▶ **Lesetext**
_ _ _ _ _ _ _

Von Angesicht zu Angesicht

Gespräch mit einem der umtriebigsten Ghostwriter der Gegenwart

von Ferenc Liebig

Wo liegt die Grenze zwischen Wirklichkeit und Selbstdarstellung - und wer entscheidet darüber? Sein Buch „Der unbekannte Bekannte“ löst aktuell eine hitzige Debatte zu dieser Frage aus. Wo fängt die Lüge an und wie gehen wir mit ihr um? Ist die Wahrheit überhaupt notwendig, wenn uns die Fiktion besser gefällt? Wie fühlt es sich an, stets im Schatten der ersten Reihe zu stehen - einem Zuschauer gleich das eigene Werk zu betrachten, während andere sich damit brüsten? In einem Wiener Restaurant treffen wir den Schriftsteller und Ghostwriter Nom de Plume. Entgegen bisheriger Schilderungen ist er äußerst zugänglich und charmant.

_ _ _ _ _ _ _

▶ **Bereitgestellte Angaben**
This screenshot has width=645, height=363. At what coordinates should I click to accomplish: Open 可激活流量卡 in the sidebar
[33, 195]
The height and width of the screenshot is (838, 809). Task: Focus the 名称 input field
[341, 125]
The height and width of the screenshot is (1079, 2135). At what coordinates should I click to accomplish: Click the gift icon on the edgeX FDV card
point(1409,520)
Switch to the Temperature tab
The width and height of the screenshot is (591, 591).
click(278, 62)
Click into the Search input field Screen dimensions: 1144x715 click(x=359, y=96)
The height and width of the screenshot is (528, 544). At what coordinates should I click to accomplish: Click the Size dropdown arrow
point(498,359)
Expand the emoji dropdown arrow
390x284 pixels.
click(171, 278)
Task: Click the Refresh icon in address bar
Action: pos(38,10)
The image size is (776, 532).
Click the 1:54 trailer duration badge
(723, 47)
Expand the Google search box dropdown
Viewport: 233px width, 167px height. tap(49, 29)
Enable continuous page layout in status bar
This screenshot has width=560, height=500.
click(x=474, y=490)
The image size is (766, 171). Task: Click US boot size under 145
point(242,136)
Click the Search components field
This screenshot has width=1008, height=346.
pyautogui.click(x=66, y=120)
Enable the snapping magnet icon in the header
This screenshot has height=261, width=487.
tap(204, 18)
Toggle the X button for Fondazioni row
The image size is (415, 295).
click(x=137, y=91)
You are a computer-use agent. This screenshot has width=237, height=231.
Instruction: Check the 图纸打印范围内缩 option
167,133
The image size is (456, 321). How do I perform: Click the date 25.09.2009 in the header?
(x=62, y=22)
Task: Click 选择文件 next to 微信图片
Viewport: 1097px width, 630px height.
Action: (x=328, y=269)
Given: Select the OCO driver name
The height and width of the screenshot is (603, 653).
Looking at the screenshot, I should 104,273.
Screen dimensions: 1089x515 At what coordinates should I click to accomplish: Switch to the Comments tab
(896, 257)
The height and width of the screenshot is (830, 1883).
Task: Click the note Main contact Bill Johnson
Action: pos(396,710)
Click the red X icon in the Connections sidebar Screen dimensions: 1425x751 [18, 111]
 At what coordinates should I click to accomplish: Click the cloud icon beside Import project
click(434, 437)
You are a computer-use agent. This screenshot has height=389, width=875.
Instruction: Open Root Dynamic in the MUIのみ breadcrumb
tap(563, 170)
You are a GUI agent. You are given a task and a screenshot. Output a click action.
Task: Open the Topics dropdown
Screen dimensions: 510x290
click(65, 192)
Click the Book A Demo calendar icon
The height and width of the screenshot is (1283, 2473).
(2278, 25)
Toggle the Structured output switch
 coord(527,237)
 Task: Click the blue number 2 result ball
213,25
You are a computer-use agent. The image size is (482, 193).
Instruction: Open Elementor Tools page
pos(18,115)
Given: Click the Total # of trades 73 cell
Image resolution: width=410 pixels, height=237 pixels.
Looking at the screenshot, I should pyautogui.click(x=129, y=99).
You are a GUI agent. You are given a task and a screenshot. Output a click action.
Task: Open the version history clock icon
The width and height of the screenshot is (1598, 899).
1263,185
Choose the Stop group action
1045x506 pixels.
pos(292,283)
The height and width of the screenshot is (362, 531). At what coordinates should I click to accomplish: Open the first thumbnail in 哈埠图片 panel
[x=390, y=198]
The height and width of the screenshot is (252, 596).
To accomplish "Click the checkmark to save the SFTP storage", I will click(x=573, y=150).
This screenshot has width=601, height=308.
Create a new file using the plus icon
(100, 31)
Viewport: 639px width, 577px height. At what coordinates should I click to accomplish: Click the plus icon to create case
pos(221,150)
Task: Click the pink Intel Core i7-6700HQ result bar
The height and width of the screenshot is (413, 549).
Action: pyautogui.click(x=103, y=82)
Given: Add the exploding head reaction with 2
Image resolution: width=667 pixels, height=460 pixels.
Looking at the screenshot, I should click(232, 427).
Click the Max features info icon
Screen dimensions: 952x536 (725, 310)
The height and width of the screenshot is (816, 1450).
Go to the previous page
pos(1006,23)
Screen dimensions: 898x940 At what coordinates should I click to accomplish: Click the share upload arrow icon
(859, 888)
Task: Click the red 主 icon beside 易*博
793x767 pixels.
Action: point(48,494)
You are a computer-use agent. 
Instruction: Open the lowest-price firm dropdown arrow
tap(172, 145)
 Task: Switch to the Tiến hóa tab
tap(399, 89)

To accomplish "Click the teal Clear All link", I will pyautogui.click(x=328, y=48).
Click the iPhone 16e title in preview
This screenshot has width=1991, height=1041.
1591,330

_ _ _ _ _ _ _

▶ **Schriftliche Aufgabe A**
Fassen Sie den Absatz des Lesetexts, der mit „Wo liegt die Grenze“ beginnt, in kürzerer Form zusammen und behalten Sie dabei seine wesentlichen Fakten bei.
▶ **Schriftliche Aufgabe B**
Geben Sie den Lesetext wortgetreu wieder, beginnend bei „Von Angesicht zu“ und endend bei „zugänglich und charmant.“.

▶ **Fertige Antwort A**
Das Buch „Der unbekannte Bekannte“ des Schriftstellers und Ghostwriters Nom de Plume löst derzeit eine hitzige Debatte über die Grenze zwischen Wirklichkeit und Selbstdarstellung aus. Dabei geht es um den Umgang mit der Lüge, um die Frage, ob Wahrheit nötig ist, wenn Fiktion besser gefällt, und darum, wie es sich anfühlt, das eigene Werk aus dem Schatten zu betrachten, während andere sich damit brüsten. Das Treffen mit dem Autor findet in einem Wiener Restaurant statt, wo er sich entgegen bisheriger Schilderungen als äußerst zugänglich und charmant erweist.

▶ **Fertige Antwort B**
Von Angesicht zu Angesicht

Gespräch mit einem der umtriebigsten Ghostwriter der Gegenwart

von Ferenc Liebig

Wo liegt die Grenze zwischen Wirklichkeit und Selbstdarstellung - und wer entscheidet darüber? Sein Buch „Der unbekannte Bekannte“ löst aktuell eine hitzige Debatte zu dieser Frage aus. Wo fängt die Lüge an und wie gehen wir mit ihr um? Ist die Wahrheit überhaupt notwendig, wenn uns die Fiktion besser gefällt? Wie fühlt es sich an, stets im Schatten der ersten Reihe zu stehen - einem Zuschauer gleich das eigene Werk zu betrachten, während andere sich damit brüsten? In einem Wiener Restaurant treffen wir den Schriftsteller und Ghostwriter Nom de Plume. Entgegen bisheriger Schilderungen ist er äußerst zugänglich und charmant.